Gulf Stream Myths (2)

Another March, another collection of scientific half-truths about the Gulf Stream. I do not believe it is a coincidence that I wrote about gulf stream myths a year ago, quoting also Richard Seager, Senior Research Scientist at Columbia University’s Lamont-Doherty Earth Observatory:

“That the Gulf Stream is responsible for Europe’s mild winters is […] nothing more than the earth-science equivalent of an urban legend. […]

All Battisti and I did was put these pieces of evidence together and add in a few more illustrative numerical experiments. Why hadn’t anyone done that before? […]

The blame lies with modern-day climate scientists who either continue to promulgate the Gulf Stream-climate myth or who decline to clarify the relative roles of atmosphere and ocean in determining European climate. This abdication of responsibility leaves decades of folk wisdom unchallenged, still dominating the front pages, airwaves and Internet, ensuring that a well-worn piece of climatological nonsense will be passed down to yet another generation.”

Nothing has changed since. And so yesterday we have learned that the “Atlantic’s Gulf Stream has huge influence on atmosphere“. But is it really so?

(1) Not to mention Prof.
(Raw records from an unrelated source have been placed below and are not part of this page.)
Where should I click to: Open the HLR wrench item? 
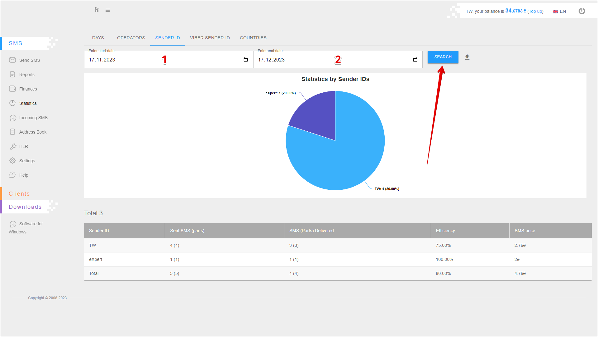coord(23,146)
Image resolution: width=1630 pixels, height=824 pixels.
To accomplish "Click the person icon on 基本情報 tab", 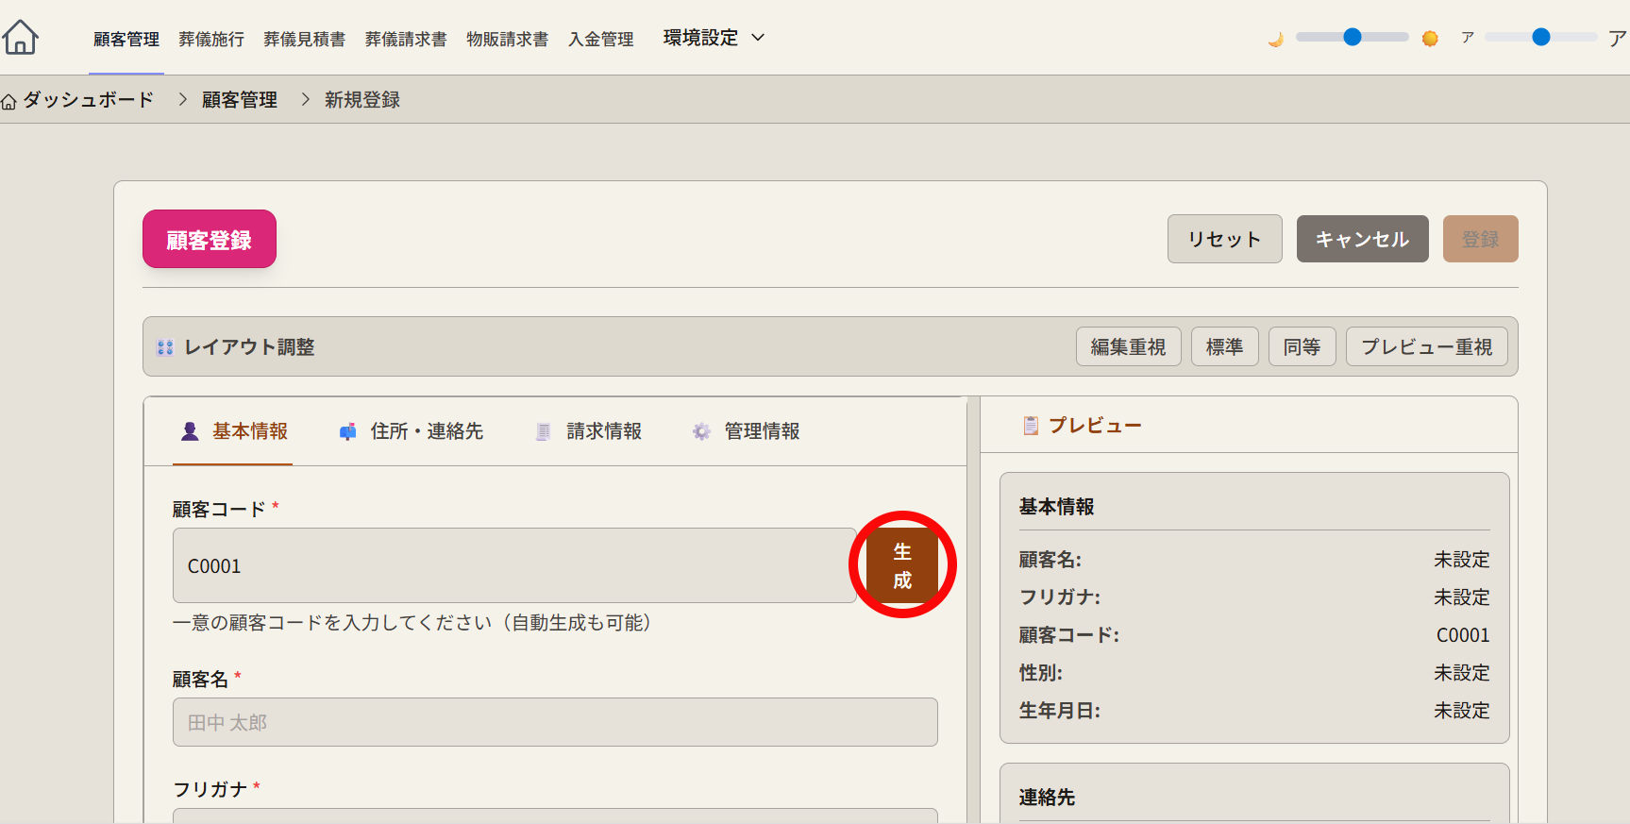I will [x=190, y=431].
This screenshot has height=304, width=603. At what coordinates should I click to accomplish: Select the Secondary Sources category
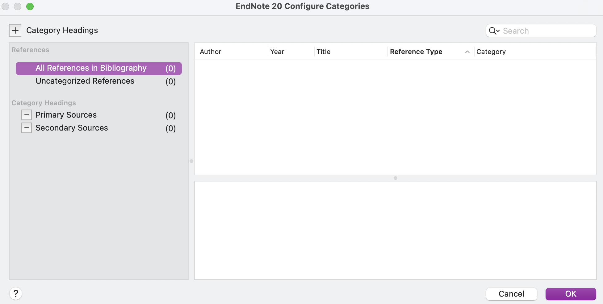[72, 128]
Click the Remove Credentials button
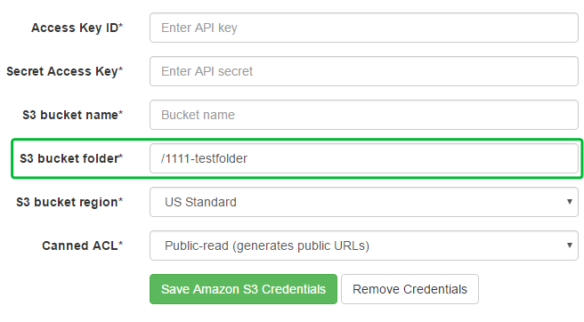Screen dimensions: 584x322 pyautogui.click(x=410, y=289)
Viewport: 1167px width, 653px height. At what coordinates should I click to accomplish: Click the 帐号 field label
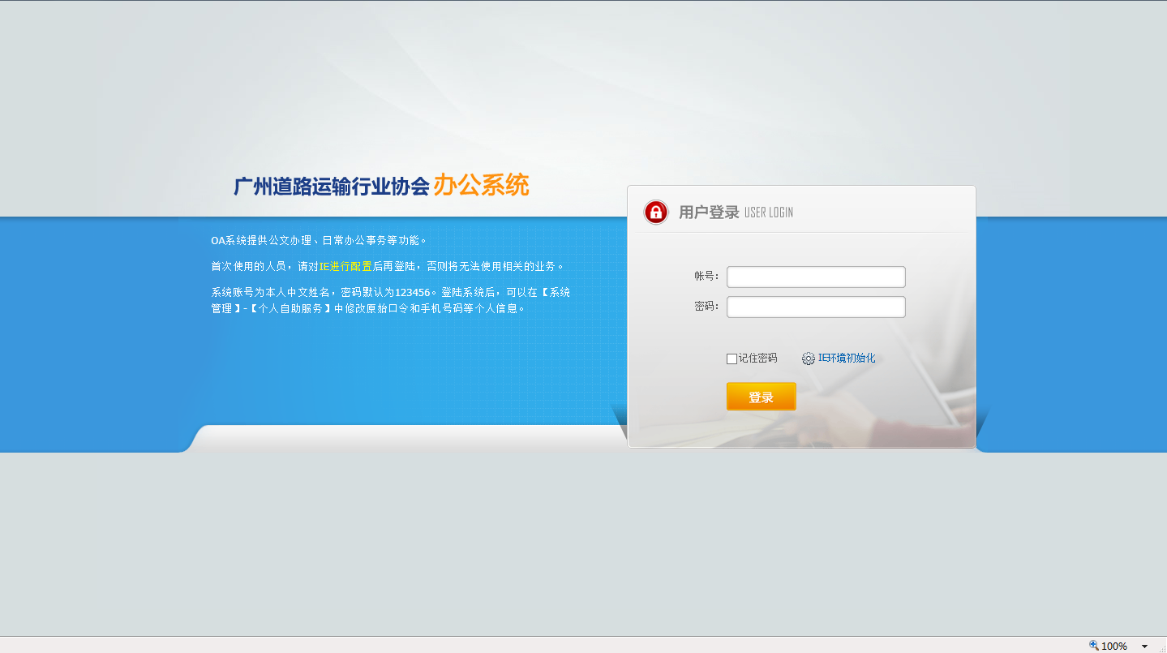click(706, 277)
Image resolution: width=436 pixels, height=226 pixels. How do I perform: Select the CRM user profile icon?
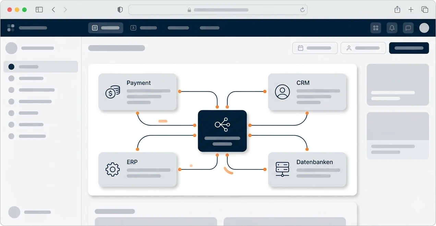pyautogui.click(x=282, y=92)
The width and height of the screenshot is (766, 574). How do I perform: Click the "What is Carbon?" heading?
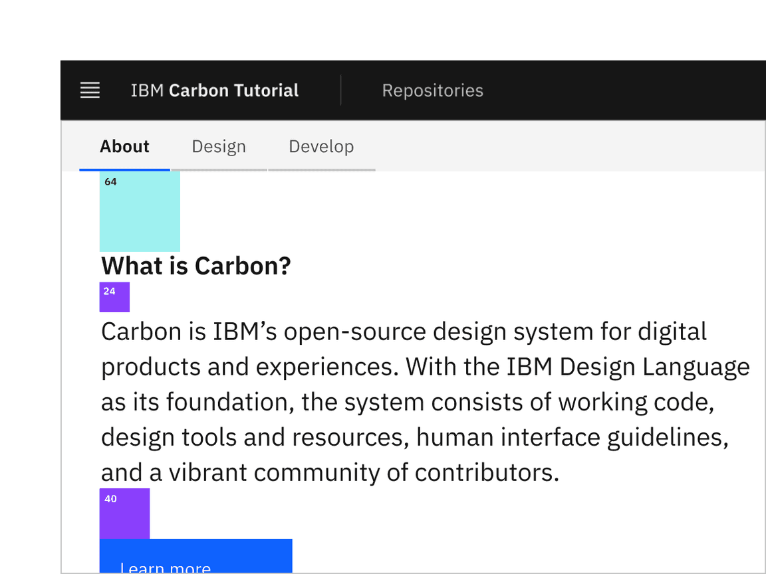[196, 266]
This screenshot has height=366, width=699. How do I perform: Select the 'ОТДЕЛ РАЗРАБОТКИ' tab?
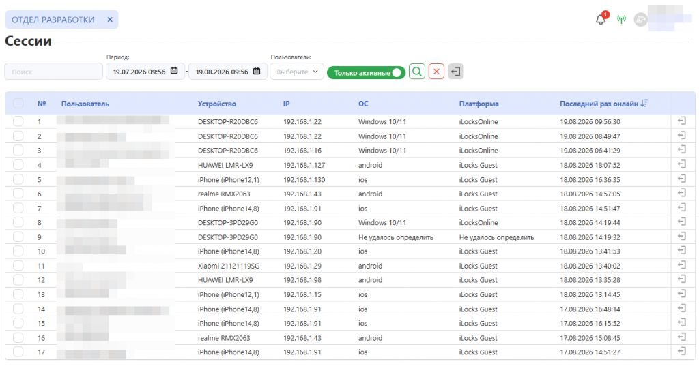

Carl Wunsch, let’s have a look at what NASA has to say about oceanic currents:

“The major surface currents are wind generated (as most other oceanic currents are)”

Therefore, rather than discovering that “a band of rain […] tracks the warm surface water” it may very well be the other way around.

(2) In terms of European warming by the Gulf Stream, let’s also compare like-for-like following Seager’s line of thought: and so the cities to choose around latitude 50N are Vancouver (V) and London (L), not Quebec City or the island of Newfoundland.

Vancouver and London, in fact, have an Ocean to their West: while Quebec City, Newfoundland, or the Avachinsky volcano in Kamchatka, all places much cooler on average than London, are just east of a continent.

And so: weather conditions as from the BBC weather site show very little difference between the two cities. Values in the following list are VancouverLondon: for example “Avg Min: -1.3C” means Vancouver is 1.3C cooler in average minimum temperature, than London.

Average Sunlight (hours): 1.2
Temperature (C):
Avg Min: -1.3
Avg Max: 0.2
Rec Min: -3.2
Rec Max: -0.4
Relative humidity am: 11.4
Relative humidity pm: 6.4
Average Precipitation (mm): 72.1
Wet Days (+0.25 mm): 1.6

As it happens, there are warm Oceanic currents that reach Vancouver. But how likely is it that they are as powerful there as the Gulf Stream is in London? What a remarkable coincidence that would be.

Rather, the best explanation in the Occam’s Razor sense is that the warming of Vancouver and London compared to other places around latitude 50N, is due to a metereological (atmospheric) effect, not an Oceanic one.